- MSHA Directs Enforcement Attention to Hazards of Confined Spaces
- November 27, 2015 | Author: R. Brian Hendrix
- Law Firm: Jackson Lewis P.C. - Reston Office
- Citing a recent occupational death and serious accident, the Mine Safety and Health Administration said it will be enforcing safety standards over the next several months in the Metal/Non-Metal (M/NM) sector of mining to try to prevent accidents associated with confined spaces.
“MSHA will be placing special emphasis on enforcing its standards related to entering bins, hoppers, silos, tanks, and surge piles,” M/NM Administrator Neal Merrifield stated in a message to stakeholders. He explained that the push is being driven by the death in July of a 25-year-old contract miner who was overcome inside a tanker railcar and by an incident in which another miner was severely burned during maintenance inside a baghouse screw conveyor hopper.
A confined space has limited or restricted means for entry or exit and is not designed for continuous human occupancy. Confined spaces include, but are not limited to, tanks, vessels, silos, storage bins, hoppers, vaults, pits, manholes, tunnels, equipment housings, ductwork, and pipelines.
“Because confined spaces are potentially dangerous, employers should evaluate all confined spaces in which their employees work to determine whether hazards exist or whether the work to be done in the space can create hazards,” Merrifield advised. MSHA recommends conducting a hazard assessment and implementing a permitting system as part of a safe entry standard operating procedure, he said.
Unlike the Occupational Safety and Health Administration, which has a regulation specifically addressing confined spaces, MSHA instead relies for enforcement on a number of relevant standards. For M/NM surface and underground operations, these include standards related to air quality and physical agents (30 CFR §§56/57.5001(a), .5002, and .5005(c)), hazardous motion (30 CFR §56/57.14105), safety belts and lines (30 CFR §§56/57.15005), protective equipment and clothing (30 CFR §§56/57.15006), and materials storage and handling (30 CFR §§56/57.16002). Part 46 and Part 48 training requirements for surface miners and underground miners, respectively, also apply, as does an underground standard pertaining to oxygen deficiency (30 CFR §57.5015).
“These standards regulate hazardous atmospheres; material that has the potential to engulf an entrant; walls that converge inward or floors that slope downward and taper into a smaller area which could trap or asphyxiate an entrant; and any other recognized safety or health hazard, such as unguarded machinery, exposed live electrical wires, or high heat,” Merrifield said.
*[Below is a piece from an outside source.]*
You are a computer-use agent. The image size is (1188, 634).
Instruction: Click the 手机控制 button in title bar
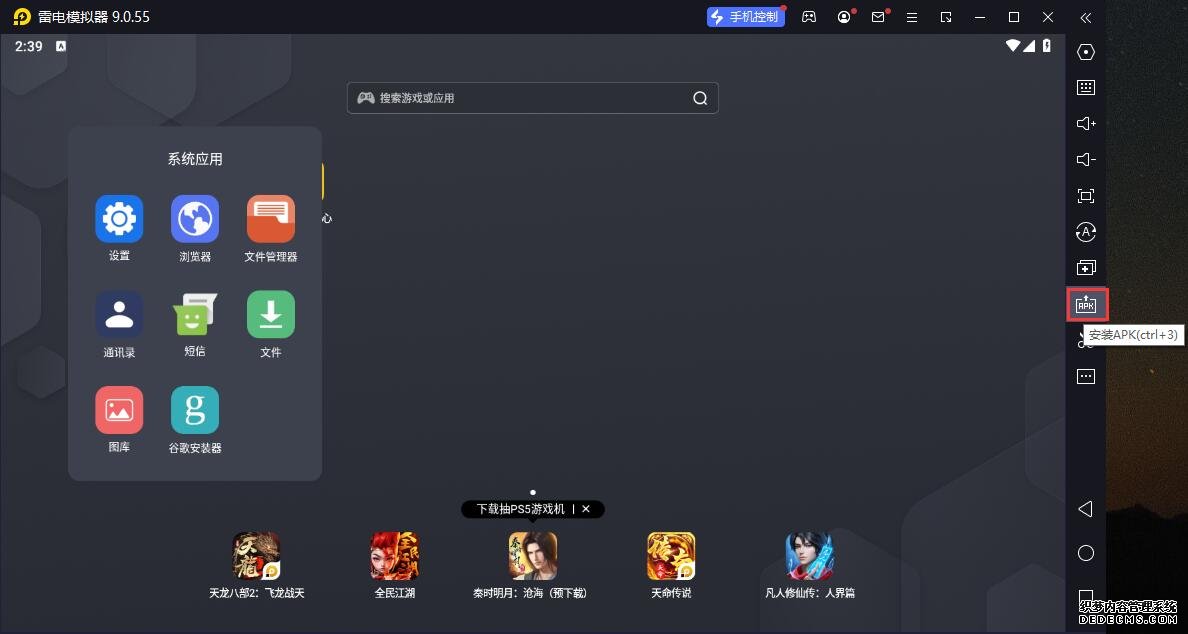pyautogui.click(x=743, y=17)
Besides enforcement, the agency will engage in education and outreach, including walk-and-talks, using personnel from its Educational Field and Small Mines Services unit. A one-page hazard alert was posted on the agency’s website on November 10, which lists nine recommended best practices, along with an admonition to workers not to enter a confined space to rescue another worker without first donning special lifesaving equipment or assuring that air in the space is safe to breathe. Rescue attempts in a toxic atmosphere by untrained personnel are extremely dangerous and can lead to multiple deaths, according to the alert, which was put together as part of a safety effort between the agency and an MSHA Alliance partner, the Industrial Minerals Association-North America.
In other MSHA news, the agency has announced it is extending the period for its request for information regarding refuge alternatives in underground coal mines. The new deadline is January 15, 2016.